- **Provided material**:

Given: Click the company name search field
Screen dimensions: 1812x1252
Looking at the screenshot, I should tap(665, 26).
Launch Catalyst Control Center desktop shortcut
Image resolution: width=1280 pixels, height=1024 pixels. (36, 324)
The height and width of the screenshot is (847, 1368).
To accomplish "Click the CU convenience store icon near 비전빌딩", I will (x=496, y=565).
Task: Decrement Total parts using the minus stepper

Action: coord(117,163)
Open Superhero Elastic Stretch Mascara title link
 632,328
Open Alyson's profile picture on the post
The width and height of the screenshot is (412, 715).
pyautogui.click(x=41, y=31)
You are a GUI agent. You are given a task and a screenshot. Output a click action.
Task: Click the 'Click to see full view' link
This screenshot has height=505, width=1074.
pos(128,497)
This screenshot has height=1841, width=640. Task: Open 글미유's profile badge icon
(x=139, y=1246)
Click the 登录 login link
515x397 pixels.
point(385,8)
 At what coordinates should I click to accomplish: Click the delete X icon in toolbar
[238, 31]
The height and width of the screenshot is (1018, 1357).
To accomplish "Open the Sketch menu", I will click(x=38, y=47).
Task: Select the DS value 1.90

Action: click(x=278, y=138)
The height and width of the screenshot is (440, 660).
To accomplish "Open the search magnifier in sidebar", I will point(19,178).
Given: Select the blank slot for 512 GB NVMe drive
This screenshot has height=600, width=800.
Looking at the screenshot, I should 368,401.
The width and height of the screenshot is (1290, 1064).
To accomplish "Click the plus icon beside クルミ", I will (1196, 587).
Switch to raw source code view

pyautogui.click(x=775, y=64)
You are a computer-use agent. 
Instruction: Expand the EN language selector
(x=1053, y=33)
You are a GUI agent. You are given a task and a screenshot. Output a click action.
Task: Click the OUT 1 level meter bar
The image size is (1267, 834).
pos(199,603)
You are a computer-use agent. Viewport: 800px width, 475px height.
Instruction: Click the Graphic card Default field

- **Exercise goal**:
All of the entries above must be output word for word.

- **Task solution**:
Given: Click the company name search field
Screen dimensions: 1812x1252
Looking at the screenshot, I should tap(665, 26).
Launch Catalyst Control Center desktop shortcut
Image resolution: width=1280 pixels, height=1024 pixels. (36, 324)
The height and width of the screenshot is (847, 1368).
To accomplish "Click the CU convenience store icon near 비전빌딩", I will (x=496, y=565).
Task: Decrement Total parts using the minus stepper

Action: coord(117,163)
Open Superhero Elastic Stretch Mascara title link
 632,328
Open Alyson's profile picture on the post
The width and height of the screenshot is (412, 715).
pyautogui.click(x=41, y=31)
You are a GUI agent. You are given a task and a screenshot. Output a click action.
Task: Click the 'Click to see full view' link
This screenshot has height=505, width=1074.
pos(128,497)
This screenshot has height=1841, width=640. Task: Open 글미유's profile badge icon
(x=139, y=1246)
Click the 登录 login link
515x397 pixels.
point(385,8)
 At what coordinates should I click to accomplish: Click the delete X icon in toolbar
[238, 31]
The height and width of the screenshot is (1018, 1357).
To accomplish "Open the Sketch menu", I will click(x=38, y=47).
Task: Select the DS value 1.90

Action: click(x=278, y=138)
The height and width of the screenshot is (440, 660).
To accomplish "Open the search magnifier in sidebar", I will point(19,178).
Given: Select the blank slot for 512 GB NVMe drive
This screenshot has height=600, width=800.
Looking at the screenshot, I should 368,401.
The width and height of the screenshot is (1290, 1064).
To accomplish "Click the plus icon beside クルミ", I will (1196, 587).
Switch to raw source code view

pyautogui.click(x=775, y=64)
You are a computer-use agent. 
Instruction: Expand the EN language selector
(x=1053, y=33)
You are a GUI agent. You are given a task and a screenshot. Output a click action.
Task: Click the OUT 1 level meter bar
The image size is (1267, 834).
pos(199,603)
You are a computer-use agent. Viewport: 800px width, 475px height.
Instruction: Click the Graphic card Default field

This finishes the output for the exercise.